Die Oystens schrieben den Verein daraufhin
zum Verkauf aus. Im Februar 2018 entband
Owen Oysten seinen Sohn Karl tatsächlich von
BLACKPOOL FC
In den Farben vereint, in den Intentionen getrennt. Valērijs Belokoņs (oben links),
Owen Oysten (oben rechts) und die Fans des Blackpool FC
seinem Posten als Klubchef, setzte jedoch die
32-jährige Tochter Natalie Christopher an seine
Stelle. Die Fans tobten. Ihr Verein war zum
Spielball der Familie geworden. Karl Owen
hatte wiederholt protestierende Anhänger
vor Gericht gezerrt oder sie öffentlich beleidigt,
während in Blackpool ein Foto kursierte,
auf dem die ganze Familie grinsend ein Plakat
mit der Aufschrift „Blackpool cash cow“
(Geldmaschine Blackpool) in die Höhe hielt.
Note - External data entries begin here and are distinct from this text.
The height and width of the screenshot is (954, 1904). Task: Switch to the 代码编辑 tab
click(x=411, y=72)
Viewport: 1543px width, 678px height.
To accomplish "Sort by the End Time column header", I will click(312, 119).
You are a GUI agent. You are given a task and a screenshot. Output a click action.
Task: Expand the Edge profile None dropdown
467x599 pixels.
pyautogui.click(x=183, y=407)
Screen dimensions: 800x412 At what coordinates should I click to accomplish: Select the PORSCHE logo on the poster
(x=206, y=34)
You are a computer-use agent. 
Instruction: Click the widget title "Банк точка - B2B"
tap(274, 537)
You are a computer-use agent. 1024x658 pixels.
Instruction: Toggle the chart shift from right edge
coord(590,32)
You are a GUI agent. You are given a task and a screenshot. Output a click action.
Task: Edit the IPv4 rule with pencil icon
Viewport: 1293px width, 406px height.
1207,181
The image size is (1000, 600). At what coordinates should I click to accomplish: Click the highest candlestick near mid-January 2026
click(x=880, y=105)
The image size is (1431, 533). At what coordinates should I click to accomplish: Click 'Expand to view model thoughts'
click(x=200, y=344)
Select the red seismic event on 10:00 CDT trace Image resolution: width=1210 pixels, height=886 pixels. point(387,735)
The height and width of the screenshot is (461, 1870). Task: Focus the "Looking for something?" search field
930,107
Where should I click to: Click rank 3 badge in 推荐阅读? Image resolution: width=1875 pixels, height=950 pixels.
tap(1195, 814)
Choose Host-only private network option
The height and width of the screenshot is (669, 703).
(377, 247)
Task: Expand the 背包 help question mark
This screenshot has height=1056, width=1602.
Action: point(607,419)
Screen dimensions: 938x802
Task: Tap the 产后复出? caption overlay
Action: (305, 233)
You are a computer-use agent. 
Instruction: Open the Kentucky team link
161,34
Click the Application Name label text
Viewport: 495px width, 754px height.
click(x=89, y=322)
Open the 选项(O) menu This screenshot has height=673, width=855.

Die Fangemeinde boykottierte zu großen Teilen
die Spiele und versammelte sich stattdessen
im Stadionumfeld. Der Blackpool FC war
ein zerrissener Klub, der symbolisch für den
Ausverkauf des Fußballs stand.
Im August 2018 trat Aufstiegstrainer Gary
Bowyer zurück, und am 13. Februar 2019
musste der Klub in ein Insolvenzverfahren,
wurde Owen Oysten gerichtlich dazu verdonnert,
Ex-Direktor Belokoņs 25 Mio. Pfund für
seine Anteile auszuzahlen. Am 13. Juni 2019
endete die Tragikkomödie endlich, als der
lokale Investor Simon Sadler 96,2 Prozent
der Anteile erwarb und die Oystens nach 32
Jahren die Kontrolle abgaben. Umgehend
kehrten die Fans zurück, und am 30. Mai 2021
bestätigten die „Tangerines“ mal wieder ihre
Vorliebe für Play-off-Finals in Wembley, indem
sie mit einem 2:1 über Lincoln City in die
zweitklassige Championship zurückkehrten.